_What needs to be done_:
From the listing below, extract every line in which the word "Disable" appears.

══ Information shown ══

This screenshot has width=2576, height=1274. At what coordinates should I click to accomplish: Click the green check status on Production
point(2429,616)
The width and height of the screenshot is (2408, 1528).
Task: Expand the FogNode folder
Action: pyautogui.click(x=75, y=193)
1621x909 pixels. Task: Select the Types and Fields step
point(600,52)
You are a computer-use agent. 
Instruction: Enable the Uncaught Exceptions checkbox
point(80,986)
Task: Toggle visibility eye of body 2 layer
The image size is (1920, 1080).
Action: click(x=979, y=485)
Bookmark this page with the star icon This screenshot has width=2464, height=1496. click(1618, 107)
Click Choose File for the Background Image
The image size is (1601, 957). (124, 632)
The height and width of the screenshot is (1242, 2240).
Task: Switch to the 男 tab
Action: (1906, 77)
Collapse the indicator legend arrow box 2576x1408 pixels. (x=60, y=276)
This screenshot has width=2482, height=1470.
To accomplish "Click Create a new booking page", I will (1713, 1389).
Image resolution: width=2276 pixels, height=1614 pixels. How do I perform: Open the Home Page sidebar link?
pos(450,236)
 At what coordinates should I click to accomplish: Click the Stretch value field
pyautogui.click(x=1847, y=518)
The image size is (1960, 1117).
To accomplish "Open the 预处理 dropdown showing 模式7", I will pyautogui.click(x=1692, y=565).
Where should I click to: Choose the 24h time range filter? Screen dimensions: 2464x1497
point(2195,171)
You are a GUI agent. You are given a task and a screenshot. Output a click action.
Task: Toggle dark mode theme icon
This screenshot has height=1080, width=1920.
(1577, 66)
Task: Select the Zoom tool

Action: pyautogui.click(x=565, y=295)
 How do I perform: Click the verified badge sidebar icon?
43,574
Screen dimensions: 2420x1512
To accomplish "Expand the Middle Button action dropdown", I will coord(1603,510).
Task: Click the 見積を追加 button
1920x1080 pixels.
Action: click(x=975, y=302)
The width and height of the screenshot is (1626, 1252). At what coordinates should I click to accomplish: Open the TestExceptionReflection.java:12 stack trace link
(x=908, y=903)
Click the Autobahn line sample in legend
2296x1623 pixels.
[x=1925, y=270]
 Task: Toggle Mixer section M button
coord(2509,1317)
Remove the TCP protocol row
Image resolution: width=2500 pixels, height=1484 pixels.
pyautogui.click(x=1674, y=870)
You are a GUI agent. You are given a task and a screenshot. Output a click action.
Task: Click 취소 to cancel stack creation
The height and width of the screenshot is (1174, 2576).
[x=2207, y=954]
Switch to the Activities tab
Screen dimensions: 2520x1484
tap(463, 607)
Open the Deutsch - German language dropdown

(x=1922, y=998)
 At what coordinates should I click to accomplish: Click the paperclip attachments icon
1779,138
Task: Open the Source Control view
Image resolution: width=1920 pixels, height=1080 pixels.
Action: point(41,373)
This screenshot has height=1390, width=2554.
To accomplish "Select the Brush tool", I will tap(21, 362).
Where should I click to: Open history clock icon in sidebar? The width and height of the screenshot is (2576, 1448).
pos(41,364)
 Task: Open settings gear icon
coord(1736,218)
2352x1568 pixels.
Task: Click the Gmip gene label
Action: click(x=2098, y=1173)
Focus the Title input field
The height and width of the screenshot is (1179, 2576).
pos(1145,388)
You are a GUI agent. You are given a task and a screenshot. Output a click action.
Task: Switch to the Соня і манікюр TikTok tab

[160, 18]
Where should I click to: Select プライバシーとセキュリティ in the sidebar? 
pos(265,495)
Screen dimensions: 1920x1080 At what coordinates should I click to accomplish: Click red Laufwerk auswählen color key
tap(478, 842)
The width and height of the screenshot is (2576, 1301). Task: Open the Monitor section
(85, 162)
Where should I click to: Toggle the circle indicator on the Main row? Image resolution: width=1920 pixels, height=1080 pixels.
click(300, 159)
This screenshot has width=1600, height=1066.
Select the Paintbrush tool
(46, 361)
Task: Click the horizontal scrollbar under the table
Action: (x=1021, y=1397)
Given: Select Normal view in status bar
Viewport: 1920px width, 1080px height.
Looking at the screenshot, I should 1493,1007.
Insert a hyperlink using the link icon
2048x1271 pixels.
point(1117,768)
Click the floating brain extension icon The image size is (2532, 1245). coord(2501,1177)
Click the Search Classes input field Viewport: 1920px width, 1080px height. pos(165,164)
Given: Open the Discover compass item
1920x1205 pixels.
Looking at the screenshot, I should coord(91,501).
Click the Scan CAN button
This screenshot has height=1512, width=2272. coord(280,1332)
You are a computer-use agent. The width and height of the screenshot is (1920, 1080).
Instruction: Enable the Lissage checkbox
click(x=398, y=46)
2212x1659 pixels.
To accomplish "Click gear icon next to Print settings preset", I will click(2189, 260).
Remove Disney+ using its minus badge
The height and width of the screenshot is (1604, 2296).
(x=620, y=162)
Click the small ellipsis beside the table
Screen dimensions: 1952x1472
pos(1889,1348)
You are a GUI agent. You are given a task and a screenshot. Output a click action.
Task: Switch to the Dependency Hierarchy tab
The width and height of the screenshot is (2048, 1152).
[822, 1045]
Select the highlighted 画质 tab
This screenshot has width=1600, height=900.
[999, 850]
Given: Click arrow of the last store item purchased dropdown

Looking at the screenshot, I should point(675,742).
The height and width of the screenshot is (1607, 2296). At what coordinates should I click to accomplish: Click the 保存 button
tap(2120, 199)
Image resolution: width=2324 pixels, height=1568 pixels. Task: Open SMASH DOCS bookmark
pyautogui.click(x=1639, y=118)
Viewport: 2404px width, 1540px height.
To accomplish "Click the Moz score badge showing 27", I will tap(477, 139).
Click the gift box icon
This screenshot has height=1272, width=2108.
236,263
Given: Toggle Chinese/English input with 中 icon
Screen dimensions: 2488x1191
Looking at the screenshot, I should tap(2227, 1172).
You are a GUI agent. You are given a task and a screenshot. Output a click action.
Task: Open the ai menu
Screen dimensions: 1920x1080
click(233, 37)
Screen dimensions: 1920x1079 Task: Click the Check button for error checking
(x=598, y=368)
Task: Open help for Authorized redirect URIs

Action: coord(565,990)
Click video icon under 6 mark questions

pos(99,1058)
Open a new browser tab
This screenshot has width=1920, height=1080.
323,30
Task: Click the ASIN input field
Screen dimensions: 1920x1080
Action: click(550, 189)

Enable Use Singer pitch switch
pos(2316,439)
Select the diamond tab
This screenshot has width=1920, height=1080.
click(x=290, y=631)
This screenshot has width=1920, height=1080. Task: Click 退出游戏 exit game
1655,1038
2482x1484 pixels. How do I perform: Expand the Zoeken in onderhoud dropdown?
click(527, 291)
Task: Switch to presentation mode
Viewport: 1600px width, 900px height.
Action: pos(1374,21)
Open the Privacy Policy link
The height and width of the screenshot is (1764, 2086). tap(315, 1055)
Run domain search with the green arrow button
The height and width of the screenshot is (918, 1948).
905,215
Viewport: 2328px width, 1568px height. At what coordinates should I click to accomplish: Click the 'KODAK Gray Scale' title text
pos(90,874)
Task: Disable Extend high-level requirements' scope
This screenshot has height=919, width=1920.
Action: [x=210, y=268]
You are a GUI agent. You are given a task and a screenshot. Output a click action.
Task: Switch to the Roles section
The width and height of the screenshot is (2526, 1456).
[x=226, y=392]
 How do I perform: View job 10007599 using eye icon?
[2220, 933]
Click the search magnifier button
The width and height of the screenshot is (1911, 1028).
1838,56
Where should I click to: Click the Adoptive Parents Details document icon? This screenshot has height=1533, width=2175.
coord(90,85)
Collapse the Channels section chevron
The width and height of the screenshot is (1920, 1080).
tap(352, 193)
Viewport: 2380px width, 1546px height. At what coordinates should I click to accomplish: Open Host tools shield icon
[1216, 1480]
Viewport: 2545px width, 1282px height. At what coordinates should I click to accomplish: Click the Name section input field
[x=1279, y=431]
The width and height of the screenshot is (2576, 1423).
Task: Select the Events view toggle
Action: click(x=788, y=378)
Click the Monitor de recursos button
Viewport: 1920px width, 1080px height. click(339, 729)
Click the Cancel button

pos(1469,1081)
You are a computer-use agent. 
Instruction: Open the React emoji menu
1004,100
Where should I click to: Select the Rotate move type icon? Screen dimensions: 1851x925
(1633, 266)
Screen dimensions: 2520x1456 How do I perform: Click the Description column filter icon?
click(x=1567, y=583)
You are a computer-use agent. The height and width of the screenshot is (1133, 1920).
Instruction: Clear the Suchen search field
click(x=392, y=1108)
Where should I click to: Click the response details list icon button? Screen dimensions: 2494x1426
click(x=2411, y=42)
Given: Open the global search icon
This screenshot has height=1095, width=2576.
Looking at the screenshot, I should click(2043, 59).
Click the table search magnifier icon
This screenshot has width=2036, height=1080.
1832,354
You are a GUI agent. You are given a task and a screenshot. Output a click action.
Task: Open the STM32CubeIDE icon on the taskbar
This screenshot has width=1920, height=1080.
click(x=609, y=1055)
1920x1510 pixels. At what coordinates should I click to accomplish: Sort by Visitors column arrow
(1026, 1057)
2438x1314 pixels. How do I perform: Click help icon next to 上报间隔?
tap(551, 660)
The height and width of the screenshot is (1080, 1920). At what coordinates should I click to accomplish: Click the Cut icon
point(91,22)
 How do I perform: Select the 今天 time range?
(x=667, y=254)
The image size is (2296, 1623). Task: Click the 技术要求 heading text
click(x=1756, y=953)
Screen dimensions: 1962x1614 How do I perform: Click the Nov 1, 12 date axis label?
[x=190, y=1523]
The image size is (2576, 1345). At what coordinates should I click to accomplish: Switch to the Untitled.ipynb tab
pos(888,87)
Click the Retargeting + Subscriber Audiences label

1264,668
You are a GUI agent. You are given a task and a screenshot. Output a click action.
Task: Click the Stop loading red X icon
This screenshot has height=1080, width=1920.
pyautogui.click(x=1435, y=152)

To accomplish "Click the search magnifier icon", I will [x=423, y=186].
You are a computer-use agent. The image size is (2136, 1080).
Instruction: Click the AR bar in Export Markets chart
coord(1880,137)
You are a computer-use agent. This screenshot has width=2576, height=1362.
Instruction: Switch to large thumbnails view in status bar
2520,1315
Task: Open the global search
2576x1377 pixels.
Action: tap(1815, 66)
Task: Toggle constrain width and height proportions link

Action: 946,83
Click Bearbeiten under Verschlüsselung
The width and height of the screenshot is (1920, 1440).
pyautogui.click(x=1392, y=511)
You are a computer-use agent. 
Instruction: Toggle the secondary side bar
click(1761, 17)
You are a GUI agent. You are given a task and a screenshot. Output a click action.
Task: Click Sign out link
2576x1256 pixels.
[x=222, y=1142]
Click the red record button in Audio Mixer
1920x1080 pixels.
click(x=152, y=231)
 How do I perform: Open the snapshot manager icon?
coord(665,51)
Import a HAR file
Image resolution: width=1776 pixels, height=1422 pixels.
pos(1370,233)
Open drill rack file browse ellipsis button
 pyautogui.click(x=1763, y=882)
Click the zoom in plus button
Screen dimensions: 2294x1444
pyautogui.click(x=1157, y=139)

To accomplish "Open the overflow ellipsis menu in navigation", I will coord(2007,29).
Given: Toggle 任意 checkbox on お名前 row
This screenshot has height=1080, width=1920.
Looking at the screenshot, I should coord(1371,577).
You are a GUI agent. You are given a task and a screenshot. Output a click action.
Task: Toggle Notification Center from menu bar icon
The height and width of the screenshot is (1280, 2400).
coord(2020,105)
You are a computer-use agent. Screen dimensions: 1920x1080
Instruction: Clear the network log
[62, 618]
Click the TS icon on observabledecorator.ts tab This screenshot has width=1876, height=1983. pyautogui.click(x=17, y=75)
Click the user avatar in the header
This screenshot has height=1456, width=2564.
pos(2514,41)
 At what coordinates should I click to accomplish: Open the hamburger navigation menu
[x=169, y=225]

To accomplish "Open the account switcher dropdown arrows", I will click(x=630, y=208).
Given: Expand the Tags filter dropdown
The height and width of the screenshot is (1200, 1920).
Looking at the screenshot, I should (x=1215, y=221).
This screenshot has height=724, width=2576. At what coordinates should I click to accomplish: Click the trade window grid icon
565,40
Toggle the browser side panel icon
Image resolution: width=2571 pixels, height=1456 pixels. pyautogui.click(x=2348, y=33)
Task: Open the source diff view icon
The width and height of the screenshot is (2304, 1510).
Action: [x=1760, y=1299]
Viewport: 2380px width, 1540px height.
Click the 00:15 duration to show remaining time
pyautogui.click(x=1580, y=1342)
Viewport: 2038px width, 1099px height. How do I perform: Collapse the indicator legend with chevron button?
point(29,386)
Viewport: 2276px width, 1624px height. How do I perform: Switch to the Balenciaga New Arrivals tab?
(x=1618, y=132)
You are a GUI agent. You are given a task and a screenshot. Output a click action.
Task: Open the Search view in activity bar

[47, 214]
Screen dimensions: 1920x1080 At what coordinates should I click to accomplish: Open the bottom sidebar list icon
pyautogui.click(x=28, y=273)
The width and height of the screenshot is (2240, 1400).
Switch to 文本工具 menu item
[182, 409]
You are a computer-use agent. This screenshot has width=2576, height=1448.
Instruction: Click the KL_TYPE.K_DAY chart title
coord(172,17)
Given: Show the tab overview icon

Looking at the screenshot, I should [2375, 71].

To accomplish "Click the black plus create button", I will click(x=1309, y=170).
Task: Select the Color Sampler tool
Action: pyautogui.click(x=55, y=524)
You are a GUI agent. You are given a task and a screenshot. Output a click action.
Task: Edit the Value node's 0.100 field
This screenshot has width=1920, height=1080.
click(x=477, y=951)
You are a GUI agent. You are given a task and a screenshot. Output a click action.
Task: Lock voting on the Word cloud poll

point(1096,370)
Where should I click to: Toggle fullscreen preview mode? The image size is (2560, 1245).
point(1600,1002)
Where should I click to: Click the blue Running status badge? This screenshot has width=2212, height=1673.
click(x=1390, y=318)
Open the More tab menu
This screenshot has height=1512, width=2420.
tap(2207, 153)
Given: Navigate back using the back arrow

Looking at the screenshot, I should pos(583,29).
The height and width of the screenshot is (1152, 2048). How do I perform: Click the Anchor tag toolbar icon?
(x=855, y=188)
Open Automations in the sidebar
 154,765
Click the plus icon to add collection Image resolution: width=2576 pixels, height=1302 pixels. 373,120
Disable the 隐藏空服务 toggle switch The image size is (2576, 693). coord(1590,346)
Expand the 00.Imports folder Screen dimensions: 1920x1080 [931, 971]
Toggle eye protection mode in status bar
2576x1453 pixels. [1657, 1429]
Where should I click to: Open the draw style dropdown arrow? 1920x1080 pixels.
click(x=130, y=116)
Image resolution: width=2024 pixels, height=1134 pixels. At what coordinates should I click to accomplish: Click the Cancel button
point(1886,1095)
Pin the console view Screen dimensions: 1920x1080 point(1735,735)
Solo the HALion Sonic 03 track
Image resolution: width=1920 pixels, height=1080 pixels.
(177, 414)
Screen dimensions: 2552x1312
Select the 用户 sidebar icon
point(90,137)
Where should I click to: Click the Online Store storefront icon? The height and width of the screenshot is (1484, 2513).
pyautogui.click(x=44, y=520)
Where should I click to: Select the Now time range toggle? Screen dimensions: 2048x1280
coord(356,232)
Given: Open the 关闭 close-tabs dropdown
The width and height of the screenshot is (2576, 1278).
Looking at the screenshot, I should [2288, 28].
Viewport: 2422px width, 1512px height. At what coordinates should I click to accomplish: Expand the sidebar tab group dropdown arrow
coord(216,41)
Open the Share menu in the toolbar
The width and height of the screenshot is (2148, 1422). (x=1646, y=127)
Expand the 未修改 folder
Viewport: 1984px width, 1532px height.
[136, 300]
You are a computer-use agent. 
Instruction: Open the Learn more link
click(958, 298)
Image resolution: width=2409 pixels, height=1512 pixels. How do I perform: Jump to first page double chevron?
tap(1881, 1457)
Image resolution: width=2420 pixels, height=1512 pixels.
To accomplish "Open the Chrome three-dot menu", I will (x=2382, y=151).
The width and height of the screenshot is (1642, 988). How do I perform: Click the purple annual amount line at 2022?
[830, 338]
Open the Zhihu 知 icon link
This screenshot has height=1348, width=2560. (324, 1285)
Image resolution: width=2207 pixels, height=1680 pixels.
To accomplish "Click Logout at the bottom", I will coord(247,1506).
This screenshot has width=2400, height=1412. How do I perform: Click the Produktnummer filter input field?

═══

_Response area_:
Task: Disable Extend high-level requirements' scope
Disable the 隐藏空服务 toggle switch The image size is (2576, 693). coord(1590,346)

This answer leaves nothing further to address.